• **Short problem 1**: Can you copy, word for word, the part of the snowboard bracket thread starting with "I’ve done a" and going on through "water based varnish."?
• **Short problem 2**: What would come next in the forum thread about snowboard storage brackets? Write the part that follows its last post.

• **Passage provided**:
★ ★ ★ ★

# Snow Board storage brackets



## gwizz (Mar 3, 2012)

Another Scrap Walnut, weekend project, building a snowboard mount for my grandson’s bed room.

When your 16 you have lots on the go and want to show it all off including the lad’s snowboards which he’s quite good on.

I’ve done a couple of other projects with a supply of walnut scraps I picked up at a swap meet in Michigan. The wood finishes up real nice with water based varnish.
.
.


----------



## gwizz (Mar 3, 2012)

*Oh and I forgot*

To stabilize the tacks so they don't move around I just cut a slot in the back for a snug fit on some double wall bracket track notched out and mounted backward. I glued a piece of scrap maple into the back and now you have hooks that keep the rack from moving sideways or the bottoms from pulling out from the wall. The rail fits in snug so to get the board bracket off you have to tap the bottom up.

The cross dowels and sorta round end caps are for hanging goggles helmets etc. they are not glued so the screw on one side lets them be taken off or left on and they don't have to be centered. 
.
.


----------



## jw2170 (Jan 24, 2008)

Well thought out, Richard.

PS; don't let Mike see the M&M....

★ ★ ★ ★

• **Dataset content**:
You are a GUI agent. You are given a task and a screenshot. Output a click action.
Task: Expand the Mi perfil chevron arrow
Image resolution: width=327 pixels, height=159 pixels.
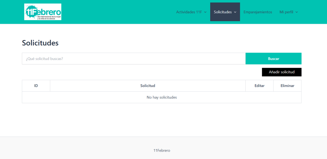297,12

★ ★ ★ ★

• **Exercise output 1**:
I’ve done a couple of other projects with a supply of walnut scraps I picked up at a swap meet in Michigan. The wood finishes up real nice with water based varnish.

• **Exercise output 2**:
----------



## Cherryville Chuck (Sep 28, 2010)

Nice job Richard.


----------



## Semipro (Mar 22, 2013)

Simply an excellent idea on how to display a snowboard.
Looks good nice job


----------



## neville9999 (Jul 22, 2010)

Very Nice Racks, If I could just go where ever I wanted the Skiing in Canada and Riding on The Rocky Mountaineer would be high on the list, N


----------



## Mike (Nov 22, 2004)

That turned out pretty neat Richard, not how I pictured it when you were describing it to me. I know your grandson will love it.

James is right, hide the M&M's collectibles from me. My collection takes up half my attic. The last photo is a lot I got from the UK.


----------



## TangoDown3727 (Oct 13, 2013)

Very cool idea! Very nice looking also. Well done!


----------



## gwizz (Mar 3, 2012)

Thanks Guys .... Mike I'm just using up the great Walnut Brian & I picked up when we were over with you to that swap meet / picnic the summer before last.
.
Since I made that hanger I figured out a couple of changes to make a better one so when things slow down a bit I may make a couple more snow board racks to see what comes out.

I'll make sure to include M&Ms


----------



## bosox (Jun 12, 2012)

Thanks for the construction details. Enjoy lookin' on your project! Well done.


----------



## beemor (Feb 29, 2012)

Semipro said:


> Simply an excellent idea on how to display a snowboard.
> Looks good nice job


A GREAT idea. It would probably work for my really old skies too. Thanks for "get busy" nudge!


----------



## papasombre (Sep 22, 2011)

Very nice project, RIchard.

Unfortunately, in my country we can´t practice that sport but, I am sure I´ll find an application for your idea in my garage.


----------



## old55 (Aug 11, 2013)

Very nice project Richard.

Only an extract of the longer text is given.